Along with my design and development experience, I spent a great deal of my education learning traditional drawing and painting. Recently I have returned to my illustration roots because it is and something I also love doing. Though I have experience creating artwork digitally, I have found using traditional tools such as ink and watercolor to be a nice compliment to my digital and software work.

About This Site

This site is built with Gatsby, which is a static site tool built with the new-school hottness of React and Webpack. My goal was to have total control of my site if I wanted it, but also something that got out of my way when I just wanted to create and publish content.

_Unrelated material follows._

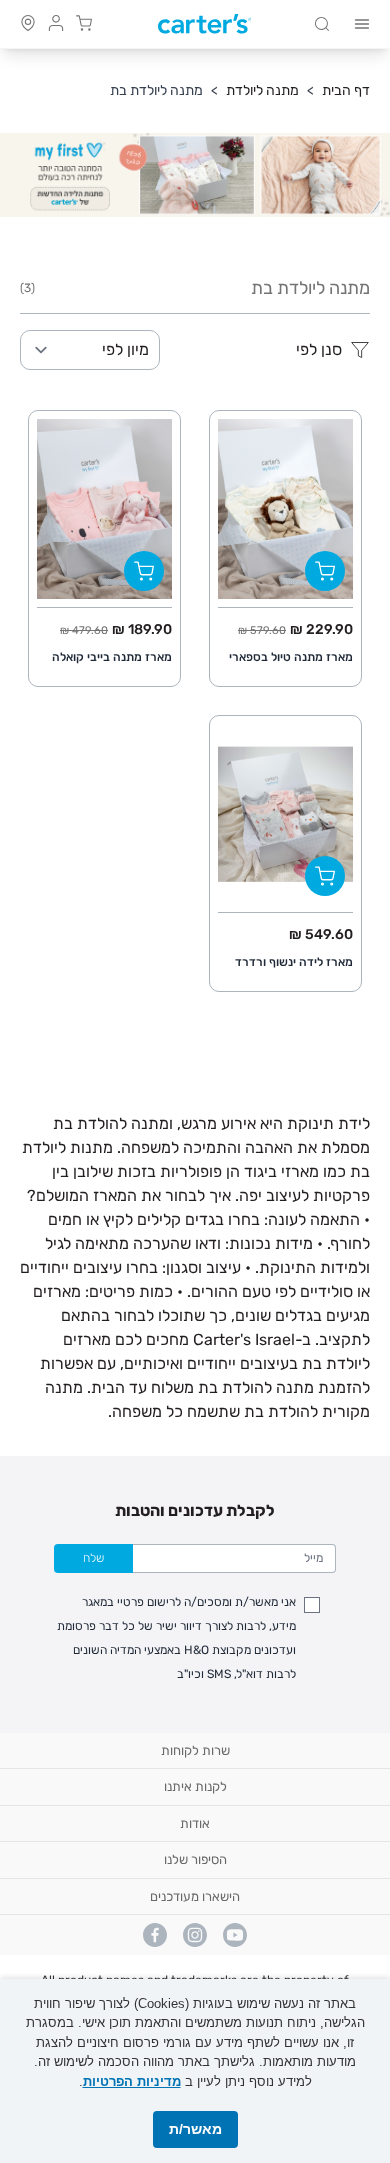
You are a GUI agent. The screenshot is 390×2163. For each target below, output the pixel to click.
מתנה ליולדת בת (156, 90)
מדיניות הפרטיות (132, 2081)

dat code tho Isn’t that code beautiful?

All I need to do to publish new content is to build and run ghp, an alias for:

git subtree push --prefix public origin gh-pages

In this way, my ‘cms’ is whatever editor I love best (currently Atom or Vim). Sweet.

In fact, if you like, you are welcome to check out my code here: http://github.com/andrewdc/adc

My automatically generated changelog can be found here: CHANGELOG.md

History Museum

andrewdc 1.0

The first rendition of this site was built with Wordpress and looked like this.

andrewdc 1.0

andrewdc 2.0

Several years later I came up with version 2.0, which was a static site, generated with a framework called Ruhoh.

andrewdc 2.0

I had way too much fun creating version 2.0. Drawing all of the illustrative elements was a total blast. I mean, why have a boring footer, when you could have:

Log Footer

The 2.0 design carried a huge amount of my personality (obviously, I hate video games. Wait…what?), however I believe it was weak in it’s overall purpose. Looking at this now, I think the same feeling could have been conveyed in a less direct way.